# Rabies -subq or muscular???



## Sally's Mom (Sep 20, 2010)

It depends on the vaccine label on where the vaccine goes. We use Imrab which is labelled for subcutaneous or intramuscular use. It will sometimes cause a lump which goes away. Dogs feel the IM injection more, plus you still have the potential for getting a reaction in the muscle. I used to buy a Lyme vaccine for my dogs only that was intramuscular. One of my dogs woke up the next day after receiving it, dead lame and swollen in the thigh.


----------



## Megora (Jun 7, 2010)

I would say in the thigh. 

Talk to your vet about 3 year rabies shots, if they are allowed in your area. Our previous golden Sammy had the same reaction to rabies shots back when they were yearly. We would find a lump that would last a short while, and sometimes he would limp. 

Since our vet switched to the 3 year schedule, Sammy stopped having that problem and I haven't noticed any reactions in the other dogs.


----------



## Golden123 (Dec 6, 2009)

Megora said:


> I would say in the thigh.
> 
> Talk to your vet about 3 year rabies shots, if they are allowed in your area. Our previous golden Sammy had the same reaction to rabies shots back when they were yearly. We would find a lump that would last a short while, and sometimes he would limp.
> 
> Since our vet switched to the 3 year schedule, Sammy stopped having that problem and I haven't noticed any reactions in the other dogs.


Yes, we get the 3 yr. rabies shot.
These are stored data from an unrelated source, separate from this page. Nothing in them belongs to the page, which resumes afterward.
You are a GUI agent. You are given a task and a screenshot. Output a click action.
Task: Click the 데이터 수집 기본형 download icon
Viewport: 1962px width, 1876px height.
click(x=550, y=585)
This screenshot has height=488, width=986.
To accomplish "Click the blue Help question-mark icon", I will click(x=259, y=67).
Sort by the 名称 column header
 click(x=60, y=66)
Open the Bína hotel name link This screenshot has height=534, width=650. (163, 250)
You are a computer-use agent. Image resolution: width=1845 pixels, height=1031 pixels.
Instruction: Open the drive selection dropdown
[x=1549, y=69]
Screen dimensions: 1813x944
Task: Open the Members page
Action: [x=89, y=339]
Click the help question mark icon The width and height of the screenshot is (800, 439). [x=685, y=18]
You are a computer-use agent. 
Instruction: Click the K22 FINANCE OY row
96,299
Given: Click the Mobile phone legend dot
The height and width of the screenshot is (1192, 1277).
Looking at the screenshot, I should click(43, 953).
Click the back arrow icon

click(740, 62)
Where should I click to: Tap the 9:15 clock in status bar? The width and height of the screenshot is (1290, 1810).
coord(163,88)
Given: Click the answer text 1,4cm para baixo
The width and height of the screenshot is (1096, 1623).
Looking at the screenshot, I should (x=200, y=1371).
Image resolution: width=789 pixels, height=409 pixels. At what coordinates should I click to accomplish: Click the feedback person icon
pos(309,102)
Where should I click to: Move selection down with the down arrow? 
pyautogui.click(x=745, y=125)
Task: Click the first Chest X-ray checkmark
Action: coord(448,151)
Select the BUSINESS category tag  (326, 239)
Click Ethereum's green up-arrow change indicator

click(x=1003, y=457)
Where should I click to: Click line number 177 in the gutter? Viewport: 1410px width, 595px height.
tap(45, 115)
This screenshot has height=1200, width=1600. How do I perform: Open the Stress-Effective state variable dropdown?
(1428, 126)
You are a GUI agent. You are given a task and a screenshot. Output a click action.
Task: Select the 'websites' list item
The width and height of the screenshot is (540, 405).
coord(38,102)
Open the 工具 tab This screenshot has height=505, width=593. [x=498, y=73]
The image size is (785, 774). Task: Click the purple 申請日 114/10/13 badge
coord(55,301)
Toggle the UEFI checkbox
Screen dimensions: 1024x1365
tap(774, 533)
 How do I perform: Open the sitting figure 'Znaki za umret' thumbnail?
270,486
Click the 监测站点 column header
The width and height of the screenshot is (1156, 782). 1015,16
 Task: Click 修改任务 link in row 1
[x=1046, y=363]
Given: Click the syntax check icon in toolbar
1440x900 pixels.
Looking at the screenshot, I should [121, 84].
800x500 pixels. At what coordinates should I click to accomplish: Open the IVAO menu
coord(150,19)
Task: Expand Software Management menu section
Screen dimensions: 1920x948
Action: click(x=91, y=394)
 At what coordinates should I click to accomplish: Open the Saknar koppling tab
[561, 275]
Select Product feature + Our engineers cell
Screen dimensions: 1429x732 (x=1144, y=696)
First Rabies shot given at 16 weeks or so lasts 1 year then thereafter they last 3 years.


----------



## IowaGold (Nov 3, 2009)

I much prefer giving the injection sub-q and I'm pretty sure most dogs would agree. IM shots HURT far more than sub-q. Just because you can't feel the lump on the surface after an IM injection, doesn't mean it's not there.


----------



## Golden123 (Dec 6, 2009)

IowaGold said:


> I much prefer giving the injection sub-q and I'm pretty sure most dogs would agree. IM shots HURT far more than sub-q. Just because you can't feel the lump on the surface after an IM injection, doesn't mean it's not there.


 Thank you. We ended up getting it subq. She did the distemper in a different spot so we'll know which shot gives her a lump.


----------